Gastronomically Global: UT’s Ready for the World Café Opens Today
KNOXVILLE — Are you hungry for international cuisine, but not able to hop on a plane to an exotic locale for lunch?
The Ready for the World Café — which opens today for a 10-week stretch — is just the ticket!
The café is an international buffet operated by students in the advanced food production and service management class, Hotel, Restaurant and Tourism (HRT) 445, at the University of Tennessee, Knoxville.
The café, which will be in operation through April 21, will be open from 11:30 a.m. to 1:30 p.m. each Monday through Thursday in the Hermitage Room on the third floor of the University Center.
Diners pay $11 for the all-you-can-eat buffet or $9 for a plate of food to carry out. Aramark’s faculty/staff discount card can be used at the café.
Note that, this week, the café will be closed on Wednesday, Feb. 9, so students can attend the Retail, Hospitality and Tourism Management fair.
The first week’s menu includes dishes from France, Spain and the Middle East. It features grilled vegetarian paella with a basil-tomato slaw, kifta (Middle Eastern meatloaf), curried coconut chicken, snappy halibut skillet, Lyonnaise potatoes, roasted asparagus and mushrooms and strawberry bleu cheese salad. The buffet also will feature a carving station and assorted desserts.
This semester, there are 12 students in HRT 445. In small groups, they will take turns planning the menus, marketing the café and working in the café. ARAMARK, UT’s provider of dining services, prepares the food.
The student restaurateurs are:
- Scott Bennett, of Nashville, is a senior in HRT. He has worked in the restaurant industry since the age of 16 and for the past 2 ½ years has worked at McAlister’s Deli on the strip. His goal is to own and run a sports bar.
- Stuart Chandler, of Knoxville, is a senior in history with an HRT minor, born in Nashville. He wants to manage hotels or restaurants someday.
- Meagan Cupp, of Knoxville, is a senior in HRT. She has worked as a host and server at Calhoun’s. Her career aspirations include being part of an event-coordinating team or catering service and eventually becoming “an educator of some sort, focusing on traveling and exploring the world with children and families.”
- Nicholas (Nick) Goodman, of Hermitage, is a junior majoring in business and minoring in food service. “I learned how to cook by spending time in the kitchen with my mom. I give her credit for not only sparking my interest, but also everything I have learned up until now with cooking.” His goal is to one day open his own restaurant in Nashville.
- Kristen Hallom, of Memphis, is a junior in HRT with a minor in business. She wants to be an event planner.

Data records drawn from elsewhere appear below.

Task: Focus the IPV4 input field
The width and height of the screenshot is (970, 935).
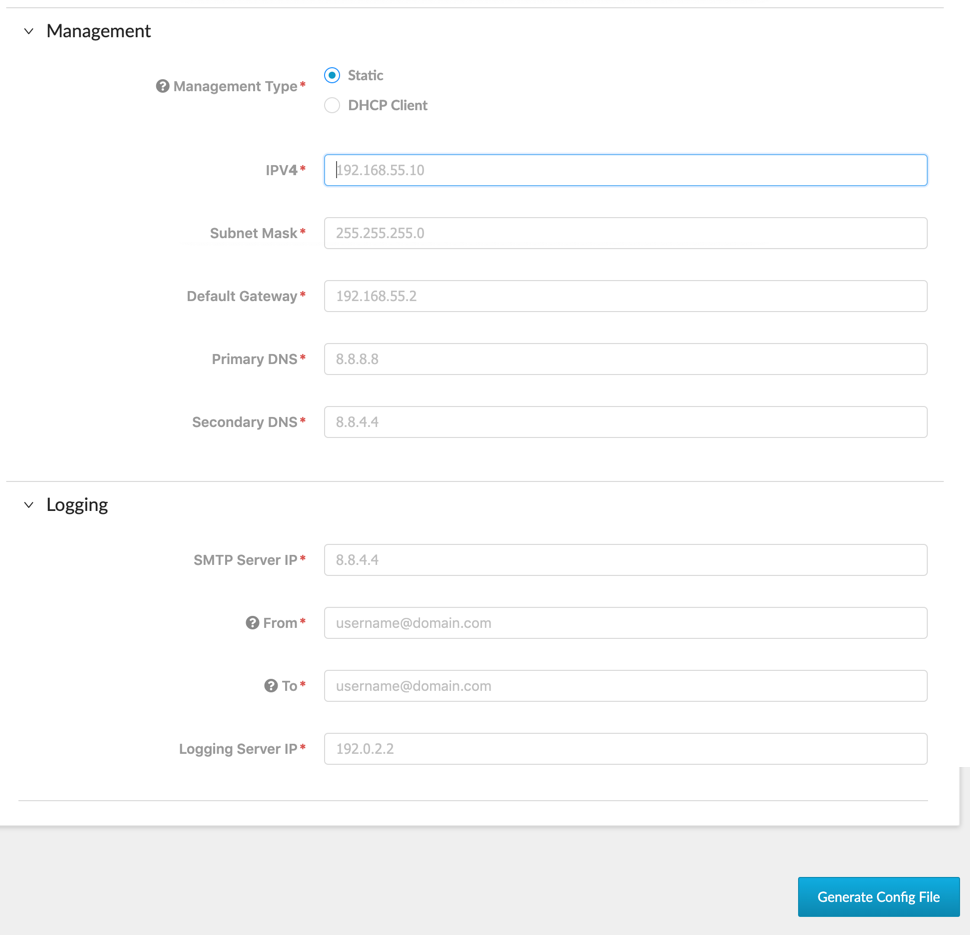Action: click(624, 170)
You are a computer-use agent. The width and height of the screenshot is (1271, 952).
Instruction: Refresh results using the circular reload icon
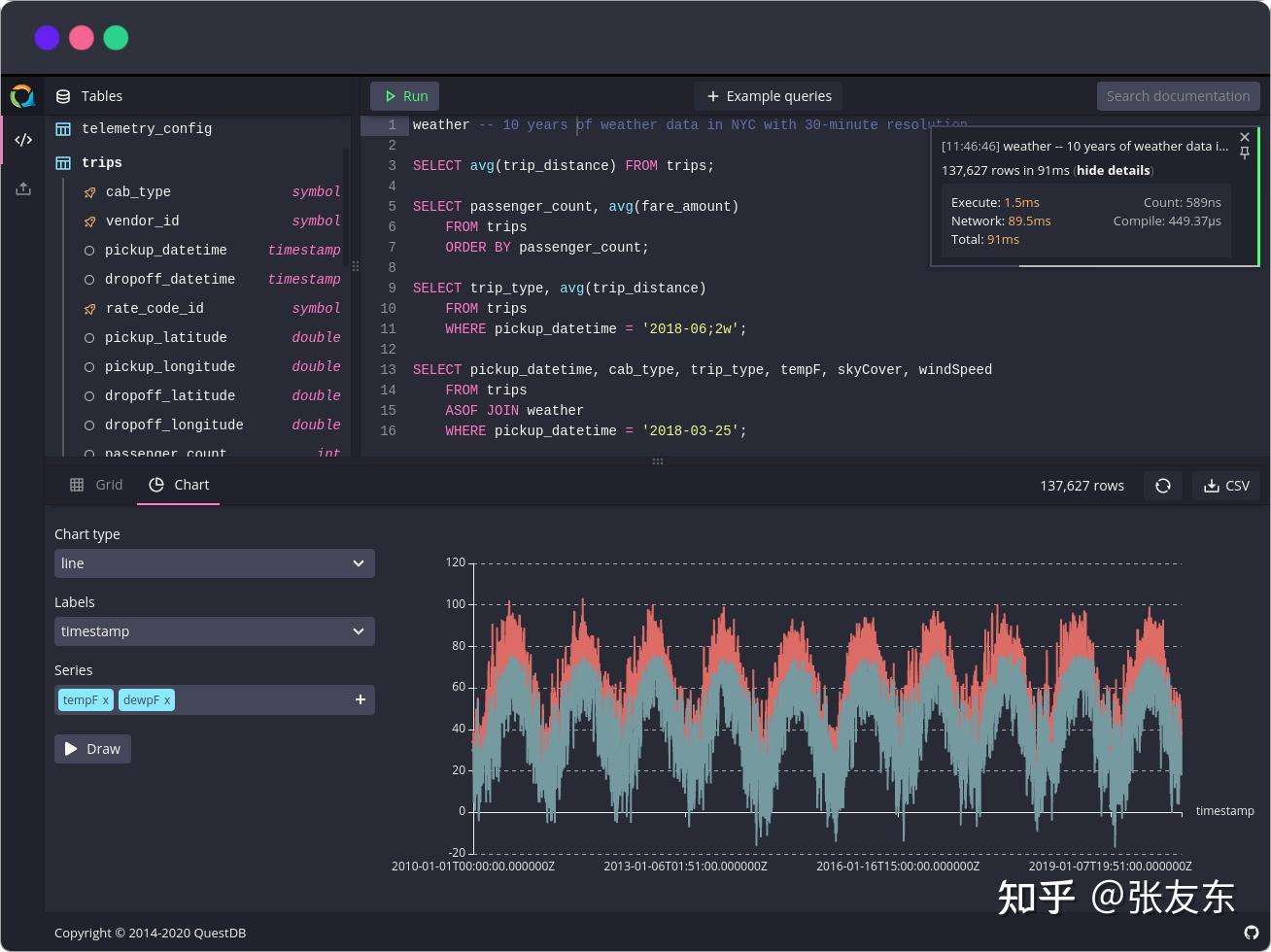[1163, 486]
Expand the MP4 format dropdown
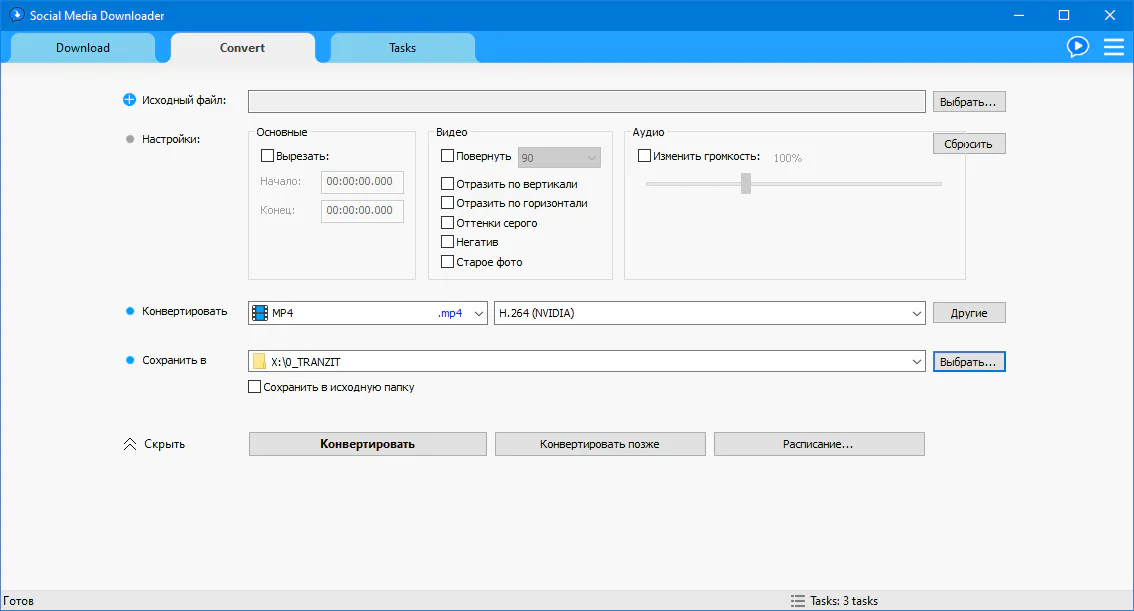 [477, 313]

- Kori Higgins, who was born in Knoxville but has lived most of her life in Oak Ridge, is a fifth-year senior in nutrition with a minor in food service systems management. She is an avid cook and plans to become a registered dietitian. She hopes to one day incorporate cooking into her dietitian practice.
- Angelica Manning, of Memphis, is a senior in HRT. She has worked for Walt Disney World, Aramark and Westhampton Country Club. Her career aspirations include starting her own hospitality, consultant and conference or convention planning company – as well as being elected governor or being appointed as a U.S. ambassador or diplomat.
- Ben Nadeau, of Vienna, Va., is a senior in HRT with a minor in business. His concentration is in lodging and this past summer, he completed an internship at Wintergreen Resort, located in the Blue Ridge Mountains of central Virginia. He hopes to one day run a hotel or resort as a general manager.
- Jacob Storey, of Titusville, Fla., is a senior in HRT. He has worked with the hospitality team at Thompson-Boling Arena and on the UT football team. He hopes to go to culinary school to become a chef and own a restaurant.
- Wes Surber, of Bristol, is a senior in HRT. He is a front desk clerk at the Hilton Garden Inn in Knoxville and previously worked at the Wilderness at the Smokies in Sevierville. He would someday like to start his own business, possibly one that is tourism-related. “I like to be creative, so I think destination marketing also would be a good fit.”
- Stephen Taylor, of Portland, Tenn., is a senior in HRT. He has worked at Chick-fil-A, Olive Garden and Homewood Suites by Hilton. More recently, he has interviewed for the Management Development Program with Marriott International.
Two other students — Ashley Martin and Kyle Orabone – are in the class, but no biographical information was available about them.